According to the information released by NHIRD and clinical experiences, the supportive individual psychotherapy is performed by various professional members in psychiatric team under the psychiatrists’ guidance. The re-educative individual psychotherapy is mainly performed by psychotherapists and the intensive individual psychotherapy is administered by psychiatrists. Our results found the application of all psychotherapy was higher in the CFS cohort since those with psychiatric problems are mostly referred to psychotherapists for re-educative individual psychotherapy. However, the group psychotherapy is not a first choice for clinicians in Taiwan. In the age and sex subclassification analysis, psychotherapy was not prescribed significantly more frequently to young aged (below or equal to 34 y/o) patients. With regard to nonpharmaceutical options, cognitive behavioral therapy (CBT), a psychotherapy, has been prescribed to patients with CFS. CBT includes relaxation exercises, the development of coping mechanisms, and stress management, and it is an effective treatment for depression and anxiety and eating and panic disorders [40]. One randomized trial reported that CBT and graded exercise therapy (GET) were safe for CFS and effective at improving fatigue and functional impairment [41, 42]. A 16 week standard individual CBT has been shown to be beneficial in physical function and fatigue [43]. Furthermore, CBT is the most cost-effective treatment option for CFS [44]. Although CBT is often used with GET, the program should be discussed with patients to ensure their compliance.

Brainwave examination was also significantly more frequently prescribed in the CFS cohort (OR = 1.40; Table 2), regardless of whether the participant had depression, an anxiety disorder, or insomnia (Table 3).

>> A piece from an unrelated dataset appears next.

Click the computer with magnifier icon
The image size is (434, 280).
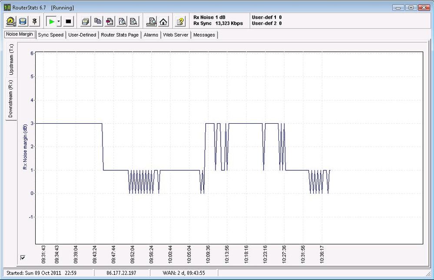click(x=151, y=21)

On the other hand, polysomnography (PSG), including brainwave examination (EEG), eye movements (EOG), muscle activity or skeletal muscle activation (EMG), and heart rhythm (ECG) records certain body functions during sleeping, Nonrestorative sleep is a key feature of CFS and is defined as the subjective experience that sleep has not been sufficiently refreshing or restorative [45, 46], resulting in increased daytime drowsiness, mental fatigue, and neurocognitive impairment [47]. Primary sleep disorders (PSDs), including primary insomnia, obstructive sleep apnea, periodic limb movement disorder, and narcolepsy, occur in approximately 18% of patients with CFS [48]. PSG is a key tool for detecting these disorders. Patients with more severe symptoms should be routinely screened for PSDs with appropriate questionnaires, a semistructured history interview, and PSG [49].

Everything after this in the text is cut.